● AIM OF THE EXERCISE: Select each line in the records that contains the word "perform" and copy those lines.

● DATA SHOWN:
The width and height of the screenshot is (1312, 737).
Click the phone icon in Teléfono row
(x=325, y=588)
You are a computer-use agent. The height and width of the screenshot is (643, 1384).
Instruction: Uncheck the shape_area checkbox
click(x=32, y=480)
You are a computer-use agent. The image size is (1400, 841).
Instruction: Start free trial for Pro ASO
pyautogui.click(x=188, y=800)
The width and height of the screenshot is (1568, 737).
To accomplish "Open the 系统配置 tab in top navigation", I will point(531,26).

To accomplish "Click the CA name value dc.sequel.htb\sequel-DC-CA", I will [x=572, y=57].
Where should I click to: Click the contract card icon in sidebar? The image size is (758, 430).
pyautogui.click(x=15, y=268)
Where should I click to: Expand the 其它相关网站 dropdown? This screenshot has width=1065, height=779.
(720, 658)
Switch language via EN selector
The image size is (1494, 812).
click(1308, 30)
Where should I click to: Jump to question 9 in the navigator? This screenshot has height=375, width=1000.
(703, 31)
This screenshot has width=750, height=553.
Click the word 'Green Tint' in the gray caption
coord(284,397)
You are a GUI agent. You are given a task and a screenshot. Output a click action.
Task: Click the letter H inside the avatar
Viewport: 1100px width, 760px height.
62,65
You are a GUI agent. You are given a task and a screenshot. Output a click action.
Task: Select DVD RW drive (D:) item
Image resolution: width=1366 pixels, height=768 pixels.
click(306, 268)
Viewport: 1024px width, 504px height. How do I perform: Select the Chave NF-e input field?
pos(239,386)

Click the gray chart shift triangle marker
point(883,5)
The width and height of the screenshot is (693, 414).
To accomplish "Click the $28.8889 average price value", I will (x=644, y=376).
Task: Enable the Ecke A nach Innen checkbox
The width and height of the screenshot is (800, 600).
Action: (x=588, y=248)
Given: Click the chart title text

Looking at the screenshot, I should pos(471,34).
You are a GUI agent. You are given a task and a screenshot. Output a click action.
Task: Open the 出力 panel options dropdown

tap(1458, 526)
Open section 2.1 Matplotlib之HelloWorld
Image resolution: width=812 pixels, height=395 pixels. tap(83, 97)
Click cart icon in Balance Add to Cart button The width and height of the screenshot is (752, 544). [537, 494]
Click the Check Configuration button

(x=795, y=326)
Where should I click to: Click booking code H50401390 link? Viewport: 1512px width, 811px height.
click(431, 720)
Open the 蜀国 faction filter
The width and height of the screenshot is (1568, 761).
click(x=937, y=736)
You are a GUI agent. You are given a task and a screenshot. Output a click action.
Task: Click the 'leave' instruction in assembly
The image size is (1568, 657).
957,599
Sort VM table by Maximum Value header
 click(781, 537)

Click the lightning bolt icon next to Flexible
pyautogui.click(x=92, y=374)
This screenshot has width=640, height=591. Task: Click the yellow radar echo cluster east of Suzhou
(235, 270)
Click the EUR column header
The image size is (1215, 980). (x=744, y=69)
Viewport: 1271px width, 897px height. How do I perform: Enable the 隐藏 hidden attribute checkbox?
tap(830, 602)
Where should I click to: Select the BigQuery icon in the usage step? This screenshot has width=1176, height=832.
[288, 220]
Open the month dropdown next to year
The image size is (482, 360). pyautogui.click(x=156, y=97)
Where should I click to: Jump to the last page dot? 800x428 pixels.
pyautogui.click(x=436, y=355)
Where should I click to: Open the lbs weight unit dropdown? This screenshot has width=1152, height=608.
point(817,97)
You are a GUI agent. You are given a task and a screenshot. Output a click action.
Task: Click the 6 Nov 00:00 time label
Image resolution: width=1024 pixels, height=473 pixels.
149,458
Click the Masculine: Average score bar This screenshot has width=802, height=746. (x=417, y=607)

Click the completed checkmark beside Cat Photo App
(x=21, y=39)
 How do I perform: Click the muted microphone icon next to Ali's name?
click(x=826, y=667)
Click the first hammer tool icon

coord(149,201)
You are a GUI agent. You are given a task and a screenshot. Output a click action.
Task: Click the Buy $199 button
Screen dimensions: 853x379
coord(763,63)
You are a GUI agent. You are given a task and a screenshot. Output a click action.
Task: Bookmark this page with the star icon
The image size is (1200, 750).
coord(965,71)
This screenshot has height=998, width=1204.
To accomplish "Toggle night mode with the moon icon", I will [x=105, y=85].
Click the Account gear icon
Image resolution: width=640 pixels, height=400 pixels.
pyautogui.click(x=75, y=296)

● THE RESPONSE:
Viewport: 1024px width, 504px height. How do I perform: Select the Chave NF-e input field?
Viewport: 1271px width, 897px height. How do I perform: Enable the 隐藏 hidden attribute checkbox?
 How do I perform: Click the muted microphone icon next to Ali's name?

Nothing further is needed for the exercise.